Es wäre natürlich übertrieben, die Länge der Liste mit den Nebenschauplätzen mit dem Auszug mit all den Erfolgen zu vergleichen. Umfangreich ist sie aber auf jeden Fall. Sie zeugt unter anderem von Kontroversen mit der Spitze von Swiss-Ski wegen Forderungen im Zuge der Bildung des Privat-Teams Lara Gut. Zu jener Zeit war die Tessinerin noch ein Teenager und hatte erst eine Handvoll Starts im Weltcup hinter sich. Sie führt weiter über den angedrohten Gang vor den Internationalen Sportgerichtshof CAS in Lausanne zwecks Prüfung von Rechten und Pflichten gegenüber dem nationalen Verband bis hin zu einer Suspendierung für zwei Weltcup-Rennen in Österreich.

Die Verantwortlichen von Swiss-Ski reagierten mit der Sperre für den Riesenslalom und den Slalom im Dezember 2010 in Semmering auf öffentlich vorgetragene Kritik der aufmüpfigen Athletin an Cheftrainer Mauro Pini und auf Verstösse gegen die Kleidungs-Vorschriften des Verbandes. «Er, Pini, hat nicht die Qualitäten, die es braucht, ein Chef zu sein», hatte die Tessinerin ihren einstigen Privatcoach in einem Interview mit der italienischen Zeitung «Gazzetta dello Sport» brüskiert.

Das andere Ansehen

Schaden nahm selbstredend Gut-Behramis Ansehen in der Öffentlichkeit. Aus dem «Schätzchen der Nation» wurde die «Zicke», aus dem «Talent» die «Unbelehrbare». Ihre ersten Signale, nicht nur eine sehr gute Skifahrerin, sondern ab und zu auch eine mühsame Zeitgenossin zu sein, stiessen in weiten Kreisen auf Unverständnis. Natürlich war Gut-Behrami der eigene Ruf nicht egal. An ihren Strategien und Plänen hielt sie gleichwohl fest. Für sie blieb die eingeschlagene Richtung die einzig richtige.

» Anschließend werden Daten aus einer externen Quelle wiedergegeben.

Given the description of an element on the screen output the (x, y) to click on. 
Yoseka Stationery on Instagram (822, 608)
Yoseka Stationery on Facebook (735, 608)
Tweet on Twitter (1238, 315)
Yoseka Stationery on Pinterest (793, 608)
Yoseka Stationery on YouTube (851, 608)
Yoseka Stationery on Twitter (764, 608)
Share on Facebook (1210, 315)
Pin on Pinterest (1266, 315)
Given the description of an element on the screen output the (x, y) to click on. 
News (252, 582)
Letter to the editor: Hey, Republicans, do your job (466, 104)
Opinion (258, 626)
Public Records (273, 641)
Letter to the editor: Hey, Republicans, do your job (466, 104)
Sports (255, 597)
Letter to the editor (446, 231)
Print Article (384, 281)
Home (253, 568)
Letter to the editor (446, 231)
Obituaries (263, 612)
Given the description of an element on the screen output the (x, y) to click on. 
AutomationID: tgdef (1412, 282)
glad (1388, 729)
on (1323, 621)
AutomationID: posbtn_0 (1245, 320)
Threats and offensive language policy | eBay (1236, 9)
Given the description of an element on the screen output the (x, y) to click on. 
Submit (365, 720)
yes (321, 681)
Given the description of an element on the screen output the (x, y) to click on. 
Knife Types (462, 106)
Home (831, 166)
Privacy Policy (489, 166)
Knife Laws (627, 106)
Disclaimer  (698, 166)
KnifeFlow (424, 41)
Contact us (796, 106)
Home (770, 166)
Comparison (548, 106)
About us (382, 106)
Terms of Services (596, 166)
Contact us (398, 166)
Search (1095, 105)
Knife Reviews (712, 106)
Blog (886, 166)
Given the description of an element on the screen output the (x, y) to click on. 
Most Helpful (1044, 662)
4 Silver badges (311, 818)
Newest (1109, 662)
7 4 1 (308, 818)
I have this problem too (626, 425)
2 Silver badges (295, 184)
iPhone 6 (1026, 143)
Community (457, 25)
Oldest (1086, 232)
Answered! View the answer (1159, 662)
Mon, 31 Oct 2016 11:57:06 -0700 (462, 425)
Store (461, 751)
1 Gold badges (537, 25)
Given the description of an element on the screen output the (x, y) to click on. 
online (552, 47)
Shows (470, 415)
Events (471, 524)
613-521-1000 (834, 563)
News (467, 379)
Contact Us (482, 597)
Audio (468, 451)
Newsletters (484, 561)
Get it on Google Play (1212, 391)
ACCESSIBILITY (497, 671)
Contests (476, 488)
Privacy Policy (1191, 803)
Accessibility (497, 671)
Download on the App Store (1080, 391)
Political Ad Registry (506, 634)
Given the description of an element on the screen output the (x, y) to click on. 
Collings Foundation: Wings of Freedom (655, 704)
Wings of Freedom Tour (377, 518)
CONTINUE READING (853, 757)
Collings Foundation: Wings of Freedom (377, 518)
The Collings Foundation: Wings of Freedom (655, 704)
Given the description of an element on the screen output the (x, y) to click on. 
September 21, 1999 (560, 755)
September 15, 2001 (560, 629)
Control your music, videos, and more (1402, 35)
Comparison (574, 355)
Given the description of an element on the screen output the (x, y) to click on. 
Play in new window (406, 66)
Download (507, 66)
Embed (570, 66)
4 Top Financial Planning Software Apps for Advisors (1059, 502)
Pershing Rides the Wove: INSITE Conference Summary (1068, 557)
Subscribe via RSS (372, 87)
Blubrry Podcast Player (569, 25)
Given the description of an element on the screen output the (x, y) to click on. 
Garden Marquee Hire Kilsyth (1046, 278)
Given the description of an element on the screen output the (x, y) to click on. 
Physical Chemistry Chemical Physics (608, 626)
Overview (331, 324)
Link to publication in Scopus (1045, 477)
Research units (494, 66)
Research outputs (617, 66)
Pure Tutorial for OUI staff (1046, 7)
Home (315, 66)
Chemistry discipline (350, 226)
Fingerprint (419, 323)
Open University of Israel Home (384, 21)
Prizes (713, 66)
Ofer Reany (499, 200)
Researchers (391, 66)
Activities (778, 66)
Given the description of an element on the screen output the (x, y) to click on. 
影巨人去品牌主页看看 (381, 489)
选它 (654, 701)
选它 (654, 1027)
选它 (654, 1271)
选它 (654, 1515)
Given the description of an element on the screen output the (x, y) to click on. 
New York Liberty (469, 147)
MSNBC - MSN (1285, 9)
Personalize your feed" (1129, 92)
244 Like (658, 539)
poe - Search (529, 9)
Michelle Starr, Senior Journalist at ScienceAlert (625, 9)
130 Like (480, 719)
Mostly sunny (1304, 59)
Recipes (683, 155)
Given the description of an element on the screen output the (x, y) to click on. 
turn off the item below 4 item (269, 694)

In die Zeit der Image-Rochade fiel der erste gesundheitliche Rückschlag – siebeneinhalb Jahre vor dem fatalen Sturz beim Einfahren für den Kombinations-Slalom an der Weltmeisterschaft in St. Moritz. Eine Hüft-Luxation, erlitten im Training in Saas-Fee, hatte den Ausfall während einer gesamten Saison zur Folge und verhinderte vor 16 Jahren die olympische Premiere in Vancouver.

Eine Olympiade später in Sotschi sicherte sich Gut-Behrami Bronze in der Abfahrt, was für sie, die Gold wollte, zu wenig war. Mit ihrer Enttäuschung hielt sie nicht zurück – und erntete dafür ein weiteres Mal heftige Kritik. Weitere vier Jahre später verliefen auch die Spiele in Pyeongchang in Südkorea nicht nach dem Gusto Gut-Behramis. Im Super-G verpasste sie den Sieg um zwölf Hundertstel, eine weitere bronzene Auszeichnung um einen Hundertstel.

Die Versöhnung mit den fünf Ringen wurde zur Geduldsprobe. Das Gold im Super-G an den Spielen in Peking setzte entsprechende, bei Gut-Behrami selten gesehene Emotionen frei. Die Tränen an jenem Samstag im Februar vor vier Jahren in Yanqing waren Zeichen von Erleichterung und Genugtuung. Da stand eine besondere Fahrerin im Zielraum, die sich ihren letzten Traum als Sportlerin erfüllt – und den letzten Akt der Krönung ihrer aussergewöhnlichen Karriere vollzogen hatte. Es war der perfekte Tag, für den allein es sich lohnte, derart lange durchzuhalten.